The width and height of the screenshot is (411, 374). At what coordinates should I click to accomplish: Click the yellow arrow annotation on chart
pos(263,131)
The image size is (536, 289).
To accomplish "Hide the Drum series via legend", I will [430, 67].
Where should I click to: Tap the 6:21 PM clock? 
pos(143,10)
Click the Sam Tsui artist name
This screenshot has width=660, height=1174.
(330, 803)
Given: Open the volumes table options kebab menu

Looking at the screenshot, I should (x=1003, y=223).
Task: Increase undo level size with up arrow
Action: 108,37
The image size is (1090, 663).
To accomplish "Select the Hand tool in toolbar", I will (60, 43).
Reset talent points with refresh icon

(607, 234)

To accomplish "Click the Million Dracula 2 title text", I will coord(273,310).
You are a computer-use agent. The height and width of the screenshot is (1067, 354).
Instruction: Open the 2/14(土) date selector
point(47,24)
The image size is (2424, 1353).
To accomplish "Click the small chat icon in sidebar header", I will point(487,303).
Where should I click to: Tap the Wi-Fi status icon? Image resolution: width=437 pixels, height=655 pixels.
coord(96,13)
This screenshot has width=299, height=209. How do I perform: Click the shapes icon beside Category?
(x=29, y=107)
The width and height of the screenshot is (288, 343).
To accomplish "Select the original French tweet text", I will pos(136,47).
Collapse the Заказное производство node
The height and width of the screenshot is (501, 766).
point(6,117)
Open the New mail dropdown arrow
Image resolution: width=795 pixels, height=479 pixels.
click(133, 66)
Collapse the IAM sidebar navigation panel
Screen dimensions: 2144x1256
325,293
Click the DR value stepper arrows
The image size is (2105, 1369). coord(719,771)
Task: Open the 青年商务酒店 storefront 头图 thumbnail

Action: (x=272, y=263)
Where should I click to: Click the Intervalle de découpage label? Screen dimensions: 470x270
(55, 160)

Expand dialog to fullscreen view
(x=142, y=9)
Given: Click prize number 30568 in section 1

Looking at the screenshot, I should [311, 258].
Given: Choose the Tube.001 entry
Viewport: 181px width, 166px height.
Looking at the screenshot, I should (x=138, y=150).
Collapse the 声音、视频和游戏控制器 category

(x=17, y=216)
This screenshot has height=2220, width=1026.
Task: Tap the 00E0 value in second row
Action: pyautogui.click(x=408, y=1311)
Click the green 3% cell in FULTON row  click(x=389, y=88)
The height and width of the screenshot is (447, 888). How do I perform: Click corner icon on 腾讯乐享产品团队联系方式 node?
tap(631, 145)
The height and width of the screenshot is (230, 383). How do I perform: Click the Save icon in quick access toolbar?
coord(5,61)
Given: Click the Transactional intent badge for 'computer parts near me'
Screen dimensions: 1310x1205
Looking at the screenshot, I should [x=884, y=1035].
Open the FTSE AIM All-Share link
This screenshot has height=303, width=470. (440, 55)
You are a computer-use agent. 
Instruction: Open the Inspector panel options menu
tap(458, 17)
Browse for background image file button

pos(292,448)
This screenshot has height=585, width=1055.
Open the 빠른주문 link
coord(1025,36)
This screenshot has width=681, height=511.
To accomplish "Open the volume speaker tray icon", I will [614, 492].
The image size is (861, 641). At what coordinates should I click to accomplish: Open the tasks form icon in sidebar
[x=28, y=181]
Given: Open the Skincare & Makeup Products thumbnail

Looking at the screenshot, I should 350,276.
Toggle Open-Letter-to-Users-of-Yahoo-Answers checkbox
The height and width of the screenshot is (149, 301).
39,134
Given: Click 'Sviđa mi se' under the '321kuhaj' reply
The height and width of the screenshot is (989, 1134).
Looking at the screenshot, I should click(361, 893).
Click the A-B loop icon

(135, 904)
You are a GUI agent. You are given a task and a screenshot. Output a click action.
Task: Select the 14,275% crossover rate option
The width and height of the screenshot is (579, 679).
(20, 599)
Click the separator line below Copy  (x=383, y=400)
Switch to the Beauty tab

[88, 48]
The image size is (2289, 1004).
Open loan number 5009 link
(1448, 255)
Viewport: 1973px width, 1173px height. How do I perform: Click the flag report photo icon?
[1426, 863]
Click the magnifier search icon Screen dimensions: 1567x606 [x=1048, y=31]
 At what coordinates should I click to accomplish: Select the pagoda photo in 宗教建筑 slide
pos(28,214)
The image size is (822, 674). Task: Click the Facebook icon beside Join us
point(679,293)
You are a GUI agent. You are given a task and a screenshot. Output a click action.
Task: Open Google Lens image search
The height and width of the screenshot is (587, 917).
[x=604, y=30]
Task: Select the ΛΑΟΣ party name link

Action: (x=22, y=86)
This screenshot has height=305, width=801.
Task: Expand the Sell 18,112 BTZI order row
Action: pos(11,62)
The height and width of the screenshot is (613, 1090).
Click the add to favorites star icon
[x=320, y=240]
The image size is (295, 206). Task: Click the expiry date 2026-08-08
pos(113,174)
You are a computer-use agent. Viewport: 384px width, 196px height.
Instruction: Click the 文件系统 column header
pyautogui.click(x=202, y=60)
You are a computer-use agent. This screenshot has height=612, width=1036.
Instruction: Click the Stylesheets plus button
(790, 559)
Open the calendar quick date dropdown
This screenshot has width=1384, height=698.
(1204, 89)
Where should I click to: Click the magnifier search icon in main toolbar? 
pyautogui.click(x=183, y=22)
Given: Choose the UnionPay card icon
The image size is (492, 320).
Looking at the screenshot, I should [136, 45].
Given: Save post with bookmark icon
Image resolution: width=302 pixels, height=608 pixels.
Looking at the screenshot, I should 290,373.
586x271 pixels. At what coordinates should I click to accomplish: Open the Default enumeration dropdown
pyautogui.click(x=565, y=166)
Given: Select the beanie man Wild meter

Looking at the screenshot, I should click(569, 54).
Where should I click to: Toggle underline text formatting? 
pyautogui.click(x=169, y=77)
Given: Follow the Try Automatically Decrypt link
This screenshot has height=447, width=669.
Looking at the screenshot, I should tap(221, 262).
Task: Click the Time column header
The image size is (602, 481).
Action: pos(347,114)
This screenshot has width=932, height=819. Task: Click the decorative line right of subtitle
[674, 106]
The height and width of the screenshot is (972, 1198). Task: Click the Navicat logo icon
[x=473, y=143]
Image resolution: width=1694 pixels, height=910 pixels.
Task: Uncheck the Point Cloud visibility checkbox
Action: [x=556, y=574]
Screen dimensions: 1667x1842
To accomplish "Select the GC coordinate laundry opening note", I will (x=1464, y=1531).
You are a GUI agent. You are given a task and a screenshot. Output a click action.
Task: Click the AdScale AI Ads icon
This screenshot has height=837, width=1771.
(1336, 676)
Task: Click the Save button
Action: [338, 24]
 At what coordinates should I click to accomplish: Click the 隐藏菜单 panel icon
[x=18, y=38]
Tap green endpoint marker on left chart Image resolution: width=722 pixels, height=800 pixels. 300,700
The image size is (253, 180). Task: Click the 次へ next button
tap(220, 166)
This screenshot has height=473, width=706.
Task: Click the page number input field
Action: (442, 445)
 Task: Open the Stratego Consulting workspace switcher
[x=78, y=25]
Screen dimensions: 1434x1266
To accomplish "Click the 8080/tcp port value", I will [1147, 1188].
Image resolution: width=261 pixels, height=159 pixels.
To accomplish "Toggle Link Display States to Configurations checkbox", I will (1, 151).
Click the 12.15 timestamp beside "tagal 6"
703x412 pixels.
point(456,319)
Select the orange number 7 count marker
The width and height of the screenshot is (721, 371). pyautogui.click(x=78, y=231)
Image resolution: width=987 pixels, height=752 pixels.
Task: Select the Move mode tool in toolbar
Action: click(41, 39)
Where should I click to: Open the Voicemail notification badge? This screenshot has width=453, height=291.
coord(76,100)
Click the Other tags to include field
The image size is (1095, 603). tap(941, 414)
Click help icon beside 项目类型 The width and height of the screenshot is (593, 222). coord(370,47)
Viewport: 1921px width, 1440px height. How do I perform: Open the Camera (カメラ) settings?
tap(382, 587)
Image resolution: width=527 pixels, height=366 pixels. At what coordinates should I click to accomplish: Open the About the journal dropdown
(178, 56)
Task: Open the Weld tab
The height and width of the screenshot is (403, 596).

+ + + +

STATED TASK: Repeat the rows from the start of the records through the line containing "Action: (x=272, y=263)", inclusive, changing "kebab" to "overflow" and leaving everything else the same.

EXERCISE SOLUTION:
The width and height of the screenshot is (411, 374). At what coordinates should I click to accomplish: Click the yellow arrow annotation on chart
pos(263,131)
The image size is (536, 289).
To accomplish "Hide the Drum series via legend", I will [430, 67].
Where should I click to: Tap the 6:21 PM clock? 
pos(143,10)
Click the Sam Tsui artist name
This screenshot has width=660, height=1174.
(330, 803)
Given: Open the volumes table options overflow menu

Looking at the screenshot, I should (x=1003, y=223).
Task: Increase undo level size with up arrow
Action: 108,37
The image size is (1090, 663).
To accomplish "Select the Hand tool in toolbar", I will (60, 43).
Reset talent points with refresh icon

(607, 234)

To accomplish "Click the Million Dracula 2 title text", I will coord(273,310).
You are a computer-use agent. The height and width of the screenshot is (1067, 354).
Instruction: Open the 2/14(土) date selector
point(47,24)
The image size is (2424, 1353).
To accomplish "Click the small chat icon in sidebar header", I will point(487,303).
Where should I click to: Tap the Wi-Fi status icon? Image resolution: width=437 pixels, height=655 pixels.
coord(96,13)
This screenshot has width=299, height=209. How do I perform: Click the shapes icon beside Category?
(x=29, y=107)
The width and height of the screenshot is (288, 343).
To accomplish "Select the original French tweet text", I will pos(136,47).
Collapse the Заказное производство node
The height and width of the screenshot is (501, 766).
point(6,117)
Open the New mail dropdown arrow
Image resolution: width=795 pixels, height=479 pixels.
click(133, 66)
Collapse the IAM sidebar navigation panel
Screen dimensions: 2144x1256
325,293
Click the DR value stepper arrows
The image size is (2105, 1369). coord(719,771)
Task: Open the 青年商务酒店 storefront 头图 thumbnail

Action: (x=272, y=263)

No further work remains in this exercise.